Aortic pulsatility index (API), (systolic–diastolic blood pressure)/pulmonary capillary wedge pressure, is a hemodynamic parameter reflecting cardiac contractility and forward perfusion. We examined whether API is associated with mortality, cardiovascular (CV) outcomes and kidney outcomes among patients admitted for acute decompensated heart failure (ADHF).

Methods

For patients admitted for ADHF requiring invasive hemodynamic monitoring from 2015 to 2021, API was calculated at the time of pulmonary artery catheter placement.
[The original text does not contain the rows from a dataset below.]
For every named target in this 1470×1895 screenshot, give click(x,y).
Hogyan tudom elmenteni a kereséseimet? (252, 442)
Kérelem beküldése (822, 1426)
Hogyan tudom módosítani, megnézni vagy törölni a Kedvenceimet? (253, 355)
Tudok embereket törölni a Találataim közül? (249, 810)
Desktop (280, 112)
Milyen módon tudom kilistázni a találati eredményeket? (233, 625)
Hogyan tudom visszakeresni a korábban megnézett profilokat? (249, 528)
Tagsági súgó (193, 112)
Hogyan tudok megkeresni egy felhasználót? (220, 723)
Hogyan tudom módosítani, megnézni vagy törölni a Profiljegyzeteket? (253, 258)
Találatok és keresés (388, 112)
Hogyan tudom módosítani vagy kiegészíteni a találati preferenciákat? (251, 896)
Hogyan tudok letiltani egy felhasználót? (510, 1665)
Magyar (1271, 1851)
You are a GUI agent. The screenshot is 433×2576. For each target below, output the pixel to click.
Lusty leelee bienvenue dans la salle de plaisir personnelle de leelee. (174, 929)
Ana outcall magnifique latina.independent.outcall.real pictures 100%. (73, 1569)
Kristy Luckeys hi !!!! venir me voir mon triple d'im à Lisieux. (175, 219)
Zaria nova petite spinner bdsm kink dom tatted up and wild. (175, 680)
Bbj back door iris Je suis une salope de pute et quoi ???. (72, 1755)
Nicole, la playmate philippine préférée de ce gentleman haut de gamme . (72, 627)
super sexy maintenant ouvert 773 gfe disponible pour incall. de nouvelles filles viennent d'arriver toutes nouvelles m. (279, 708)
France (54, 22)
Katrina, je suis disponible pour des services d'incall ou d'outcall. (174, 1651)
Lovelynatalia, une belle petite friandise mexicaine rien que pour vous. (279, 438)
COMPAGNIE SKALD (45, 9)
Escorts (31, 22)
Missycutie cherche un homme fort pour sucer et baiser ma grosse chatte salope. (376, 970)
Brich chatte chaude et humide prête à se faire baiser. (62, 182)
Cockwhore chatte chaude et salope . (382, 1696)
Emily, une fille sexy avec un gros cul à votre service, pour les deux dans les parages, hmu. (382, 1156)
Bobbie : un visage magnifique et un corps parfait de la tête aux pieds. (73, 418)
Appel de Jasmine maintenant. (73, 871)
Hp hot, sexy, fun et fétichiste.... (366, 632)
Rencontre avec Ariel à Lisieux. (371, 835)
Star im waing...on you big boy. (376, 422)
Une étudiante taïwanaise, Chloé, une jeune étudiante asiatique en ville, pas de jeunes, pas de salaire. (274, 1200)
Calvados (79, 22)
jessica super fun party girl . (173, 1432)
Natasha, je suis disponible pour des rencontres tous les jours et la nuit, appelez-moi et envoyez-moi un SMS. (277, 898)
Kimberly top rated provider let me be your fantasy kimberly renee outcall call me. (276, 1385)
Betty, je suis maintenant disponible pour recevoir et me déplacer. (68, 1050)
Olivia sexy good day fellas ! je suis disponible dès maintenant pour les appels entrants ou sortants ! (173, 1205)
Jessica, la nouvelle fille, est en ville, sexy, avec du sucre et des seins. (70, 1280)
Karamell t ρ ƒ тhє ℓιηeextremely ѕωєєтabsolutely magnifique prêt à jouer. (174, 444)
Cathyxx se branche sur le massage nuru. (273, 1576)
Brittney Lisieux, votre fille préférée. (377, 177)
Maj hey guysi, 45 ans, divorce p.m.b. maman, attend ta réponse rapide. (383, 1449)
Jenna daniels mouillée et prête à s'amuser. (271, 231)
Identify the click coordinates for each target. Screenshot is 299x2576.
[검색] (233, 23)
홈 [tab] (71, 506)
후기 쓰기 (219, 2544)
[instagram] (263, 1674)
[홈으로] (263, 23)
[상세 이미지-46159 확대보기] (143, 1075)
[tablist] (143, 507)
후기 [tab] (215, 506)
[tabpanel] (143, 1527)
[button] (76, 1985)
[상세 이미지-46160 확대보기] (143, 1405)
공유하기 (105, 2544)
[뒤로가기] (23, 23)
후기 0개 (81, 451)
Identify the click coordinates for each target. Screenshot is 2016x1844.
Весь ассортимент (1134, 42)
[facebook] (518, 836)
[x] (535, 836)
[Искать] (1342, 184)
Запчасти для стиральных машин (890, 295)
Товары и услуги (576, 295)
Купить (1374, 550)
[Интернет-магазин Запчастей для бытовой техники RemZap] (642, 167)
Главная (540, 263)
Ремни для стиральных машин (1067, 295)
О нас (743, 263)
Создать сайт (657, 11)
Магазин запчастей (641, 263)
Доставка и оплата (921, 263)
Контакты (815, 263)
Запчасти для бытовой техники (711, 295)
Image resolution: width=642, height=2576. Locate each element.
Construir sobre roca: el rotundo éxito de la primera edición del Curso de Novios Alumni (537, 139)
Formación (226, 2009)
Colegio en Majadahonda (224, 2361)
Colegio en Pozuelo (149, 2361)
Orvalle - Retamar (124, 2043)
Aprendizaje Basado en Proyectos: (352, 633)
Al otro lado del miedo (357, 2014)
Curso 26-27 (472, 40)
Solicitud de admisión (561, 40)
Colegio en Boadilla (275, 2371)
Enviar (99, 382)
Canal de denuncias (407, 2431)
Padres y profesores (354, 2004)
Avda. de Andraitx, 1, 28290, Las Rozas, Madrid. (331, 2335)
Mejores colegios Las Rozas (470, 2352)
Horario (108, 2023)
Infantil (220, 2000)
Mortality and end stage renal disease (ESRD) events were linked to the state death registry and the United States Renal Data System. Heart transplant (HT) and left ventricular assist device (LVAD) implantation events were obtained from the medical record. Cox proportional hazards regression models were used to evaluate the association between API quartiles and a composite endpoint of death, HT, or LVAD. Associations between API and baseline eGFR and in-hospital eGFR slope were evaluated using linear regression and linear mixed models, respectively. Cox proportional hazards regression models were used to evaluate quartiles of API and ESRD.

Results

Among 743 patients, mean (SD) age and baseline eGFR were 62 (14) years, 58 (27) ml/min/1.73m2 respectively. Initial median (IQR) API was 1.8 (1.2, 2.7). Over median follow-up of 23 months, 259 (35%) died, 107 (14%) had HT, and 15 (2%) had LVAD implantation; 62 (8%) developed ESRD. In reference to the quartile with highest API, Quartile 1 (lowest API) was associated with increased risk of the composite outcome of mortality, OHT or LVAD. There was no association between API and baseline eGFR or in-hospital eGFR slope per week (0.42 [-1.69, 2.53]; 0.17 [-0.37, 0.71] per doubling API, respectively), nor any association between quartiles of API with ESRD.

Conclusion

Low API is associated with a higher risk of a composite of death and cardiovascular outcomes but not with baseline or in-hospital eGFR slope or development of ESRD.